Breakfalls – the techniques of falling properly – can minimize or eliminate the chance of injury from a fall. (I have students who practise full force breakfalls on concrete floors).

Breakfall practise also builds confidence…the confidence that comes through training in physical contact. Being pushed down or thrown repeatedly can help you overcome the fear of –

1.  the harsh reality of having an attacker grab you and shake you

2.  the trauma of being pushed down and suddenly finding yourself on the ground

To practitioners of Judo and Aikido, physical contact becomes a part of everyday life. They learn to contain it and redirect it to their advantage…without fear. In fact, I tell my students to turn the ground into their friend. In the end, there should be little difference in their ability to defend themselves while standing or moving about on the ground.
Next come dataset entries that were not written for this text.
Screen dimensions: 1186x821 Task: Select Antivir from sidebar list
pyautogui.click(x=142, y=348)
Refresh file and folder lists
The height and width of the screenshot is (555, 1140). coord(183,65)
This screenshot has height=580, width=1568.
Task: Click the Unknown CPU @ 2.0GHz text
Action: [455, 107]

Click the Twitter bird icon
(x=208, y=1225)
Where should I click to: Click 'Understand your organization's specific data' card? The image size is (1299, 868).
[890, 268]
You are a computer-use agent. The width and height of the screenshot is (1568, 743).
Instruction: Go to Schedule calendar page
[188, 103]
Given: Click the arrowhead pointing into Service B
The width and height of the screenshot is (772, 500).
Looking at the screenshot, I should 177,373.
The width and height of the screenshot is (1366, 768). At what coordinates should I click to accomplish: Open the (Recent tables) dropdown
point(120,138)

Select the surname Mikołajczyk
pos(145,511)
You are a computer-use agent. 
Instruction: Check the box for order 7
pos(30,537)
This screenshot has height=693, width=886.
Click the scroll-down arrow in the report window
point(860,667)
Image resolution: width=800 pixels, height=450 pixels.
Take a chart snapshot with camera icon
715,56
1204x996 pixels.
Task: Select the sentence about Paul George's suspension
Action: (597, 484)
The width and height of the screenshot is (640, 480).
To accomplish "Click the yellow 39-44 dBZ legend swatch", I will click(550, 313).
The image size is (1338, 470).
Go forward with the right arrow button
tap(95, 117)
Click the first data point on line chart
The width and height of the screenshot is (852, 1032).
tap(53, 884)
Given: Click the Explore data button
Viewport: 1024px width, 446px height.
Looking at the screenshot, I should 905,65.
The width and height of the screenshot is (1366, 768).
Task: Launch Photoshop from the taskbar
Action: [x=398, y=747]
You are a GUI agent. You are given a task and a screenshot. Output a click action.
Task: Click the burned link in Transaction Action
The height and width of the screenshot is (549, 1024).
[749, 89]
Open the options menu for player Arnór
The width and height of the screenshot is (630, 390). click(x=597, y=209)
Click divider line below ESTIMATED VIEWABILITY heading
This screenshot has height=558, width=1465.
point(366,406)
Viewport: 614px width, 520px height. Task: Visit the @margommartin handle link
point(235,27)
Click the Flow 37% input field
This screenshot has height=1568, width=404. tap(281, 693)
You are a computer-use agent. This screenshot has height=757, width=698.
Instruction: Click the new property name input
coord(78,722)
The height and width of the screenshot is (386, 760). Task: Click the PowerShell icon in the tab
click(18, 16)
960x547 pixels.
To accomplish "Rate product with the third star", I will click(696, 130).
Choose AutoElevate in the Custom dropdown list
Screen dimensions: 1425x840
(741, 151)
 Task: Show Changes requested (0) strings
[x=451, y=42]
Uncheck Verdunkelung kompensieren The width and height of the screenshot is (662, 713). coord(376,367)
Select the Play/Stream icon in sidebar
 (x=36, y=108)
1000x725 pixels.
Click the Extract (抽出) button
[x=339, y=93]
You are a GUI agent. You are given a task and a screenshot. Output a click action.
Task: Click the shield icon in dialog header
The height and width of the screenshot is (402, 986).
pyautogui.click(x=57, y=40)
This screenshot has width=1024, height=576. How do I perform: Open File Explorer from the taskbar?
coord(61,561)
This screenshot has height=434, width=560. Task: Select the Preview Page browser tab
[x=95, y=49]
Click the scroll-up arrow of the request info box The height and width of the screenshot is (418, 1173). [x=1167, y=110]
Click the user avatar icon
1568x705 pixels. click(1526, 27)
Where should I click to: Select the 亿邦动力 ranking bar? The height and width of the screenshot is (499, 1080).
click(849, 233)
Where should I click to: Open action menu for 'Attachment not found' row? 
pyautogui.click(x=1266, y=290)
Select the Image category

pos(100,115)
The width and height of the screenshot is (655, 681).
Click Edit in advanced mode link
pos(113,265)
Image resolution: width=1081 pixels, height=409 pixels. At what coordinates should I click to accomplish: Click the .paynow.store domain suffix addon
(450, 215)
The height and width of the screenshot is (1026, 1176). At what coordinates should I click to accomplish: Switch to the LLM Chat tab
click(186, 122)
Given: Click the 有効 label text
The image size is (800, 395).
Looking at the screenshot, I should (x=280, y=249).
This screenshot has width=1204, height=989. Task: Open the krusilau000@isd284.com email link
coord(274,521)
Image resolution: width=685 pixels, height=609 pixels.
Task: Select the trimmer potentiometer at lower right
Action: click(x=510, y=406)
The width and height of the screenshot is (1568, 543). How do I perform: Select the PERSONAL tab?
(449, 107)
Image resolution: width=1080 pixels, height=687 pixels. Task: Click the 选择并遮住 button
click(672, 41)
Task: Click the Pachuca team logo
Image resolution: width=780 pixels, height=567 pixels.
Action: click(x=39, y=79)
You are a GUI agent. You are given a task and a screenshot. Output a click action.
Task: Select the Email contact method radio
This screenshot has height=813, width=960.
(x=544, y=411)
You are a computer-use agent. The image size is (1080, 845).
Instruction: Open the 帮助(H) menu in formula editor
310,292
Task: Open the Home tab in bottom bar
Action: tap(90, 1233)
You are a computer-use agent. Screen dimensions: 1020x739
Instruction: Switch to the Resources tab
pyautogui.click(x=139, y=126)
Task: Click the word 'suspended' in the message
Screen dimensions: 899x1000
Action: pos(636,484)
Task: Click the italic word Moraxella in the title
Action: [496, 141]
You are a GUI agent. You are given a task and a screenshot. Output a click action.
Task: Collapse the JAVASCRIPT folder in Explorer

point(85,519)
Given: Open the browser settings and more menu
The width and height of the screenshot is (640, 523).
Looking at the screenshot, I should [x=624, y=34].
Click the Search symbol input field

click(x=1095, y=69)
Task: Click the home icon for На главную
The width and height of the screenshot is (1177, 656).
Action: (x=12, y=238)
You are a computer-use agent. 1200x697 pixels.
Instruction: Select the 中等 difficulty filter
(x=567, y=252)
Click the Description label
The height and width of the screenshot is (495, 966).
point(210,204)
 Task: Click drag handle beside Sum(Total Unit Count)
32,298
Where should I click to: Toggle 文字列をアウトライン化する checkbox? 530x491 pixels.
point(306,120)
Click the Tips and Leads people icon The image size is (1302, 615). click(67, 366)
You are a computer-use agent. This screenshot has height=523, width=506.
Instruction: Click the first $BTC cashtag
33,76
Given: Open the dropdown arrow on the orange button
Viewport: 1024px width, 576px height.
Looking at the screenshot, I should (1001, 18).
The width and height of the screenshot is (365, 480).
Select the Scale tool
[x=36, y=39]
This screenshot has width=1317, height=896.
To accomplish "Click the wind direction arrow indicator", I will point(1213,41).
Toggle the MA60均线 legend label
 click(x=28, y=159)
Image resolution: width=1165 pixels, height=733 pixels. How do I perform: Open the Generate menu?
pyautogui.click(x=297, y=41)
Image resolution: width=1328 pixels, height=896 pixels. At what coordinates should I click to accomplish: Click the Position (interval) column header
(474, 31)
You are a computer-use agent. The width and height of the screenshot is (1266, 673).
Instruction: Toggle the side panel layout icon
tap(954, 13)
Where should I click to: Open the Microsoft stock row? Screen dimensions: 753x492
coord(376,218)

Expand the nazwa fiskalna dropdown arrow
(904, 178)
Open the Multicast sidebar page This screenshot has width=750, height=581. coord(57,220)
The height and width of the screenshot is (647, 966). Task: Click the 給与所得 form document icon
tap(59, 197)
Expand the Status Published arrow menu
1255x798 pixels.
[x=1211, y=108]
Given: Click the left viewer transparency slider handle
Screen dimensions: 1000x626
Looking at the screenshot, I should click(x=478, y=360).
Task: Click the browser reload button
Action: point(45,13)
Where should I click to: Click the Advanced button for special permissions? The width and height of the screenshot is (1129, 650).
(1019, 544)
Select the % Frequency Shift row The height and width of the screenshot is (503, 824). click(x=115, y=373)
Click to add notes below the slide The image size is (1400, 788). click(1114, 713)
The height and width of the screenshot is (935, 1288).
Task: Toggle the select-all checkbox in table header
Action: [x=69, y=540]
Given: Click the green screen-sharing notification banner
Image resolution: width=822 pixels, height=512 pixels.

(Please be sure to watch this Saturday’s video clip. It will feature a master of ground self defense!)

Let’s explore the first of 3 fundamental falling techniques – the back breakfall.

Arms slap the ground along your sides

1.  Practise on the floor first before trying this breakfall from a standing position. Sit with your knees drawn in and the soles of your feet on the floor. Wrap your arms around your knees. Round your back and drop your chin.

2.  Roll back and forth along the length of your spine just getting used to the idea of spreading the pressure of contact over the entire back. Please make sure that the back of the head never touches the floor.

3.  Once you feel comfortable rolling back and forth, raise both arms high in front of you before rolling back. Now roll back and slap the floor with both arms along the sides of your hips. Again make sure that the back of your head doesn’t touch the floor.  The slapping action of the arms puts the brakes to the fall.

4.  Now you’re ready to take the next step. With one leg slightly ahead of the other, go into a low squat position. As before, roll back and forth until you become used to this height. Next roll back and slap the floor with your arms. Please practise this for a while.

5.  Finally, try this breakfall from a standing position. To control the speed and distance of your fall, bend your knees gradually as you fall. Slap the floor.

6.  In the photo above, Terry swings his legs up into a perpendicular position. He does this in imitation of the most extreme drop to the floor your body might face – a 90 degree angle from overhead as a result of a throw.


7.  We often skip the perpendicular finish and go immediately into a barrage of kicks after we’ve broken the fall. Make this a habit – if an attacker knocks you down, go on the counter-attack right away. Never remain passive on the ground!